Exercise directions: Repeat the data in full. No line may differ from the original.

Records provided:

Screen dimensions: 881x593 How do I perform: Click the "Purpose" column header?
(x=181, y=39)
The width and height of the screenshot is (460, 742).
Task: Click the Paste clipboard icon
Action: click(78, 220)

Result of the task:
Screen dimensions: 881x593 How do I perform: Click the "Purpose" column header?
(x=181, y=39)
The width and height of the screenshot is (460, 742).
Task: Click the Paste clipboard icon
Action: click(78, 220)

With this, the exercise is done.